— Work to be completed —
The exercise calls for every entry that follows to be repeated exactly.

— Material for this task —
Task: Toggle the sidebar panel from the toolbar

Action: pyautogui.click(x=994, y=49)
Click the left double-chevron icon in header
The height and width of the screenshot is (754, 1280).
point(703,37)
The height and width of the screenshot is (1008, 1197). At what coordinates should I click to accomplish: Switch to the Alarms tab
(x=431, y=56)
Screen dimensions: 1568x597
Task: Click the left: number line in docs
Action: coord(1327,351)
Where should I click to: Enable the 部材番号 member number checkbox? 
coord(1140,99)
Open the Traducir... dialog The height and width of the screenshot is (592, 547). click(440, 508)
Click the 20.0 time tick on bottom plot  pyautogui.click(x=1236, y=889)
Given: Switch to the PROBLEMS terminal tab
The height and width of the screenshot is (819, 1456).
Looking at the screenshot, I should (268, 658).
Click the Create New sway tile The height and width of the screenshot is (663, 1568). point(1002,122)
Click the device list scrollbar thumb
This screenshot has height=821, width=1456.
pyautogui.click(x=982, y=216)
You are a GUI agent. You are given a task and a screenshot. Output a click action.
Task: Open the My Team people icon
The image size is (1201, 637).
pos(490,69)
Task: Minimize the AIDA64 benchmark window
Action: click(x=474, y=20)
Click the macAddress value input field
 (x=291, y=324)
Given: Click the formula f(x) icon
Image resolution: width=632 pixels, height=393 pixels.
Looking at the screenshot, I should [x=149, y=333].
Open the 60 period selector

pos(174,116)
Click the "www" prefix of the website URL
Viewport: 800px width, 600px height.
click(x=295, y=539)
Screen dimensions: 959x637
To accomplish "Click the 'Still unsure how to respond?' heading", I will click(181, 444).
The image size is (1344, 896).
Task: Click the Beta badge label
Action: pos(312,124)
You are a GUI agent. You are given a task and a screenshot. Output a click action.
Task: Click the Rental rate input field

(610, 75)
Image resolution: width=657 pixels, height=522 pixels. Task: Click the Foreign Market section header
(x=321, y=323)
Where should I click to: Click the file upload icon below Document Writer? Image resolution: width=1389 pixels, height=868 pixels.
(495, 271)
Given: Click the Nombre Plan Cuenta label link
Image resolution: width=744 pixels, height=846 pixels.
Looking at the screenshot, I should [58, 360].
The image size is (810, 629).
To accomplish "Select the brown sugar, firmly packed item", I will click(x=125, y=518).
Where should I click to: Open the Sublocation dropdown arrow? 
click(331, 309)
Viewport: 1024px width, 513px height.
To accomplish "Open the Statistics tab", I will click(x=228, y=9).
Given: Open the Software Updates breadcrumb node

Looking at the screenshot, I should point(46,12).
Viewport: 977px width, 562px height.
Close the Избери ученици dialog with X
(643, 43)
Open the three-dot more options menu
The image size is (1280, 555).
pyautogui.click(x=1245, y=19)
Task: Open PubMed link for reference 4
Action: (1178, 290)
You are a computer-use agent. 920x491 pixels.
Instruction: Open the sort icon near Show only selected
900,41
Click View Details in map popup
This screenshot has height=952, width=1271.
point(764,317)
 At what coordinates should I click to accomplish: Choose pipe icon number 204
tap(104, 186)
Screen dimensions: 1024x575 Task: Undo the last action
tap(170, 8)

— Completed task —
Task: Toggle the sidebar panel from the toolbar

Action: pyautogui.click(x=994, y=49)
Click the left double-chevron icon in header
The height and width of the screenshot is (754, 1280).
point(703,37)
The height and width of the screenshot is (1008, 1197). At what coordinates should I click to accomplish: Switch to the Alarms tab
(x=431, y=56)
Screen dimensions: 1568x597
Task: Click the left: number line in docs
Action: coord(1327,351)
Where should I click to: Enable the 部材番号 member number checkbox? 
coord(1140,99)
Open the Traducir... dialog The height and width of the screenshot is (592, 547). click(440, 508)
Click the 20.0 time tick on bottom plot  pyautogui.click(x=1236, y=889)
Given: Switch to the PROBLEMS terminal tab
The height and width of the screenshot is (819, 1456).
Looking at the screenshot, I should (268, 658).
Click the Create New sway tile The height and width of the screenshot is (663, 1568). point(1002,122)
Click the device list scrollbar thumb
This screenshot has height=821, width=1456.
pyautogui.click(x=982, y=216)
You are a GUI agent. You are given a task and a screenshot. Output a click action.
Task: Open the My Team people icon
The image size is (1201, 637).
pos(490,69)
Task: Minimize the AIDA64 benchmark window
Action: click(x=474, y=20)
Click the macAddress value input field
 (x=291, y=324)
Given: Click the formula f(x) icon
Image resolution: width=632 pixels, height=393 pixels.
Looking at the screenshot, I should [x=149, y=333].
Open the 60 period selector

pos(174,116)
Click the "www" prefix of the website URL
Viewport: 800px width, 600px height.
click(x=295, y=539)
Screen dimensions: 959x637
To accomplish "Click the 'Still unsure how to respond?' heading", I will click(181, 444).
The image size is (1344, 896).
Task: Click the Beta badge label
Action: pos(312,124)
You are a GUI agent. You are given a task and a screenshot. Output a click action.
Task: Click the Rental rate input field

(610, 75)
Image resolution: width=657 pixels, height=522 pixels. Task: Click the Foreign Market section header
(x=321, y=323)
Where should I click to: Click the file upload icon below Document Writer? Image resolution: width=1389 pixels, height=868 pixels.
(495, 271)
Given: Click the Nombre Plan Cuenta label link
Image resolution: width=744 pixels, height=846 pixels.
Looking at the screenshot, I should [58, 360].
The image size is (810, 629).
To accomplish "Select the brown sugar, firmly packed item", I will click(x=125, y=518).
Where should I click to: Open the Sublocation dropdown arrow? 
click(331, 309)
Viewport: 1024px width, 513px height.
To accomplish "Open the Statistics tab", I will click(x=228, y=9).
Given: Open the Software Updates breadcrumb node

Looking at the screenshot, I should point(46,12).
Viewport: 977px width, 562px height.
Close the Избери ученици dialog with X
(643, 43)
Open the three-dot more options menu
The image size is (1280, 555).
pyautogui.click(x=1245, y=19)
Task: Open PubMed link for reference 4
Action: (1178, 290)
You are a computer-use agent. 920x491 pixels.
Instruction: Open the sort icon near Show only selected
900,41
Click View Details in map popup
This screenshot has height=952, width=1271.
point(764,317)
 At what coordinates should I click to accomplish: Choose pipe icon number 204
tap(104, 186)
Screen dimensions: 1024x575 Task: Undo the last action
tap(170, 8)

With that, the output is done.